Data extracts
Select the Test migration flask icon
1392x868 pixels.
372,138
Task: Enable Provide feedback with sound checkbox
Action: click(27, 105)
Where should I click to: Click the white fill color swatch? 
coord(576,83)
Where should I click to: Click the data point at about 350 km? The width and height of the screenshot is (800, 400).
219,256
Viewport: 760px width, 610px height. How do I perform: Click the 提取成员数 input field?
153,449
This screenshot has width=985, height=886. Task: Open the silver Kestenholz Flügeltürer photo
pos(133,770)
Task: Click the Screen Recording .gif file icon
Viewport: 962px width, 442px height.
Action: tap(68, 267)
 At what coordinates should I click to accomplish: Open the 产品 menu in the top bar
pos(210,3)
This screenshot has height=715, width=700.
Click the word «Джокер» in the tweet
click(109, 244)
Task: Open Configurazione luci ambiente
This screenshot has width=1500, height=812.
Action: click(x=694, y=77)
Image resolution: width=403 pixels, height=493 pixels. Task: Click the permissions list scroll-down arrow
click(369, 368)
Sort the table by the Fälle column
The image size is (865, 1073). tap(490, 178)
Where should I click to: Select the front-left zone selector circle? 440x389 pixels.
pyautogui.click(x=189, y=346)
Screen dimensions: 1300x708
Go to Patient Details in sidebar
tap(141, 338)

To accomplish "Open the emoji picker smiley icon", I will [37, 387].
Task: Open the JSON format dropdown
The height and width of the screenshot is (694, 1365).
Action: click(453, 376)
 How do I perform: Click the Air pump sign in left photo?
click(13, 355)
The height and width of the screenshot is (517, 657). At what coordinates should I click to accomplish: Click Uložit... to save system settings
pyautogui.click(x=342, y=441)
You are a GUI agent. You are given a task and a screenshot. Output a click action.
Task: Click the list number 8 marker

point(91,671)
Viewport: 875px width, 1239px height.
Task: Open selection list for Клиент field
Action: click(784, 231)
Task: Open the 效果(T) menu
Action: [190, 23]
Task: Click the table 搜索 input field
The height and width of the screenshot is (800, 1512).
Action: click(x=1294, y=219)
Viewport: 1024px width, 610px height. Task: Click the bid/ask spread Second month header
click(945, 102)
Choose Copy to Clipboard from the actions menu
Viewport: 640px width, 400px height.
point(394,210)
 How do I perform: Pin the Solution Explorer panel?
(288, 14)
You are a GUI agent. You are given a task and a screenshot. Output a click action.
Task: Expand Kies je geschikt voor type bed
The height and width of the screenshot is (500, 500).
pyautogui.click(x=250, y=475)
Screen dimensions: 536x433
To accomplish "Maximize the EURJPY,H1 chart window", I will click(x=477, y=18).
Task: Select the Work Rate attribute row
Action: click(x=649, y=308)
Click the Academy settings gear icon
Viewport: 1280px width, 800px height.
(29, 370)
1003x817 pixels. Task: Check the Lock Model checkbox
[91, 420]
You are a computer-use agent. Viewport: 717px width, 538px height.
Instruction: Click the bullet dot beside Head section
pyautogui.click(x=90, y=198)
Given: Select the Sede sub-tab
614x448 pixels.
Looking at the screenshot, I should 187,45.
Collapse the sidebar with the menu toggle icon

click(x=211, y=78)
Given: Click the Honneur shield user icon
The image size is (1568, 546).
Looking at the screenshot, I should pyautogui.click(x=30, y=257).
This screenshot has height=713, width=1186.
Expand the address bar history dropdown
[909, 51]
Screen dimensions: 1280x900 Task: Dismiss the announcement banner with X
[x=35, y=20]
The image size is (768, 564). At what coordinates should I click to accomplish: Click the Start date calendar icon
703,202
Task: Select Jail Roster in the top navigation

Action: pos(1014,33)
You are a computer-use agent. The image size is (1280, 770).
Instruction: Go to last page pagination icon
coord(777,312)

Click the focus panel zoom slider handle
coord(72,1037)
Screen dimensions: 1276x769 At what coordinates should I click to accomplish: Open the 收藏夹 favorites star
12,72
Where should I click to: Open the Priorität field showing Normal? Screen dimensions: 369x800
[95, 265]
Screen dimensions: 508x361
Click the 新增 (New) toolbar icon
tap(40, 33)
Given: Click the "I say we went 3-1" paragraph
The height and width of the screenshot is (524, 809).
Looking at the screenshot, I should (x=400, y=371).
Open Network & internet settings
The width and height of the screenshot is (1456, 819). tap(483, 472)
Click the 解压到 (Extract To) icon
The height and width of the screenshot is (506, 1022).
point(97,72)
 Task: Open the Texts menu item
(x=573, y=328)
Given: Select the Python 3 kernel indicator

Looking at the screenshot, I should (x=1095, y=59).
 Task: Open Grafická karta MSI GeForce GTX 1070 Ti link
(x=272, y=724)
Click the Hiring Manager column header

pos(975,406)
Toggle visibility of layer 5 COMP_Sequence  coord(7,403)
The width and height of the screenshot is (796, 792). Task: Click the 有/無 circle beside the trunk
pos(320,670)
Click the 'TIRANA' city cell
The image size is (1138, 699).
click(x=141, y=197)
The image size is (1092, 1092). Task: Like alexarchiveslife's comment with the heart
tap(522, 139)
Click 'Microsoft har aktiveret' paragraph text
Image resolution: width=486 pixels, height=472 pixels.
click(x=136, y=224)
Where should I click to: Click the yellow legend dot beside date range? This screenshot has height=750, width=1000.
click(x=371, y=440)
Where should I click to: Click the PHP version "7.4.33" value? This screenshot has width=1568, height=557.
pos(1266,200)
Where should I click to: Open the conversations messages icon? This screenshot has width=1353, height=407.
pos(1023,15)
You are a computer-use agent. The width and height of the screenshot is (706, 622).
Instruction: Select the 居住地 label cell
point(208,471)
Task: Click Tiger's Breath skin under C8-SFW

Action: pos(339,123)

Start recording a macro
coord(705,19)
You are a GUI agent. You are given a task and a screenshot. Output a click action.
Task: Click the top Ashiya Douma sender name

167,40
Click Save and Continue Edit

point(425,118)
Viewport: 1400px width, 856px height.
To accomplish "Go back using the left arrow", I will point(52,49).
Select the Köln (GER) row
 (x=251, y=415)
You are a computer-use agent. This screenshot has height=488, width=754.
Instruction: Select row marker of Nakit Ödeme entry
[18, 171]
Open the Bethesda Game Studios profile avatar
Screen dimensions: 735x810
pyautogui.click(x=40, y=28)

What is needed
Output the listing exactly.

Answer below
Select the Test migration flask icon
1392x868 pixels.
372,138
Task: Enable Provide feedback with sound checkbox
Action: click(27, 105)
Where should I click to: Click the white fill color swatch? 
coord(576,83)
Where should I click to: Click the data point at about 350 km? The width and height of the screenshot is (800, 400).
219,256
Viewport: 760px width, 610px height. How do I perform: Click the 提取成员数 input field?
153,449
This screenshot has width=985, height=886. Task: Open the silver Kestenholz Flügeltürer photo
pos(133,770)
Task: Click the Screen Recording .gif file icon
Viewport: 962px width, 442px height.
Action: tap(68, 267)
 At what coordinates should I click to accomplish: Open the 产品 menu in the top bar
pos(210,3)
This screenshot has height=715, width=700.
Click the word «Джокер» in the tweet
click(109, 244)
Task: Open Configurazione luci ambiente
This screenshot has width=1500, height=812.
Action: click(x=694, y=77)
Image resolution: width=403 pixels, height=493 pixels. Task: Click the permissions list scroll-down arrow
click(369, 368)
Sort the table by the Fälle column
The image size is (865, 1073). tap(490, 178)
Where should I click to: Select the front-left zone selector circle? 440x389 pixels.
pyautogui.click(x=189, y=346)
Screen dimensions: 1300x708
Go to Patient Details in sidebar
tap(141, 338)

To accomplish "Open the emoji picker smiley icon", I will [37, 387].
Task: Open the JSON format dropdown
The height and width of the screenshot is (694, 1365).
Action: click(453, 376)
 How do I perform: Click the Air pump sign in left photo?
click(13, 355)
The height and width of the screenshot is (517, 657). At what coordinates should I click to accomplish: Click Uložit... to save system settings
pyautogui.click(x=342, y=441)
You are a GUI agent. You are given a task and a screenshot. Output a click action.
Task: Click the list number 8 marker

point(91,671)
Viewport: 875px width, 1239px height.
Task: Open selection list for Клиент field
Action: click(784, 231)
Task: Open the 效果(T) menu
Action: [190, 23]
Task: Click the table 搜索 input field
The height and width of the screenshot is (800, 1512).
Action: click(x=1294, y=219)
Viewport: 1024px width, 610px height. Task: Click the bid/ask spread Second month header
click(945, 102)
Choose Copy to Clipboard from the actions menu
Viewport: 640px width, 400px height.
point(394,210)
 How do I perform: Pin the Solution Explorer panel?
(288, 14)
You are a GUI agent. You are given a task and a screenshot. Output a click action.
Task: Expand Kies je geschikt voor type bed
The height and width of the screenshot is (500, 500).
pyautogui.click(x=250, y=475)
Screen dimensions: 536x433
To accomplish "Maximize the EURJPY,H1 chart window", I will click(x=477, y=18).
Task: Select the Work Rate attribute row
Action: click(x=649, y=308)
Click the Academy settings gear icon
Viewport: 1280px width, 800px height.
(29, 370)
1003x817 pixels. Task: Check the Lock Model checkbox
[91, 420]
You are a computer-use agent. Viewport: 717px width, 538px height.
Instruction: Click the bullet dot beside Head section
pyautogui.click(x=90, y=198)
Given: Select the Sede sub-tab
614x448 pixels.
Looking at the screenshot, I should 187,45.
Collapse the sidebar with the menu toggle icon

click(x=211, y=78)
Given: Click the Honneur shield user icon
The image size is (1568, 546).
Looking at the screenshot, I should pyautogui.click(x=30, y=257).
This screenshot has height=713, width=1186.
Expand the address bar history dropdown
[909, 51]
Screen dimensions: 1280x900 Task: Dismiss the announcement banner with X
[x=35, y=20]
The image size is (768, 564). At what coordinates should I click to accomplish: Click the Start date calendar icon
703,202
Task: Select Jail Roster in the top navigation

Action: pos(1014,33)
You are a computer-use agent. The image size is (1280, 770).
Instruction: Go to last page pagination icon
coord(777,312)

Click the focus panel zoom slider handle
coord(72,1037)
Screen dimensions: 1276x769 At what coordinates should I click to accomplish: Open the 收藏夹 favorites star
12,72
Where should I click to: Open the Priorität field showing Normal? Screen dimensions: 369x800
[95, 265]
Screen dimensions: 508x361
Click the 新增 (New) toolbar icon
tap(40, 33)
Given: Click the "I say we went 3-1" paragraph
The height and width of the screenshot is (524, 809).
Looking at the screenshot, I should (x=400, y=371).
Open Network & internet settings
The width and height of the screenshot is (1456, 819). tap(483, 472)
Click the 解压到 (Extract To) icon
The height and width of the screenshot is (506, 1022).
point(97,72)
 Task: Open the Texts menu item
(x=573, y=328)
Given: Select the Python 3 kernel indicator

Looking at the screenshot, I should (x=1095, y=59).
 Task: Open Grafická karta MSI GeForce GTX 1070 Ti link
(x=272, y=724)
Click the Hiring Manager column header

pos(975,406)
Toggle visibility of layer 5 COMP_Sequence  coord(7,403)
The width and height of the screenshot is (796, 792). Task: Click the 有/無 circle beside the trunk
pos(320,670)
Click the 'TIRANA' city cell
The image size is (1138, 699).
click(x=141, y=197)
The image size is (1092, 1092). Task: Like alexarchiveslife's comment with the heart
tap(522, 139)
Click 'Microsoft har aktiveret' paragraph text
Image resolution: width=486 pixels, height=472 pixels.
click(x=136, y=224)
Where should I click to: Click the yellow legend dot beside date range? This screenshot has height=750, width=1000.
click(x=371, y=440)
Where should I click to: Click the PHP version "7.4.33" value? This screenshot has width=1568, height=557.
pos(1266,200)
Where should I click to: Open the conversations messages icon? This screenshot has width=1353, height=407.
pos(1023,15)
You are a computer-use agent. The width and height of the screenshot is (706, 622).
Instruction: Select the 居住地 label cell
point(208,471)
Task: Click Tiger's Breath skin under C8-SFW

Action: pos(339,123)

Start recording a macro
coord(705,19)
You are a GUI agent. You are given a task and a screenshot. Output a click action.
Task: Click the top Ashiya Douma sender name

167,40
Click Save and Continue Edit

point(425,118)
Viewport: 1400px width, 856px height.
To accomplish "Go back using the left arrow", I will point(52,49).
Select the Köln (GER) row
 (x=251, y=415)
You are a computer-use agent. This screenshot has height=488, width=754.
Instruction: Select row marker of Nakit Ödeme entry
[18, 171]
Open the Bethesda Game Studios profile avatar
Screen dimensions: 735x810
pyautogui.click(x=40, y=28)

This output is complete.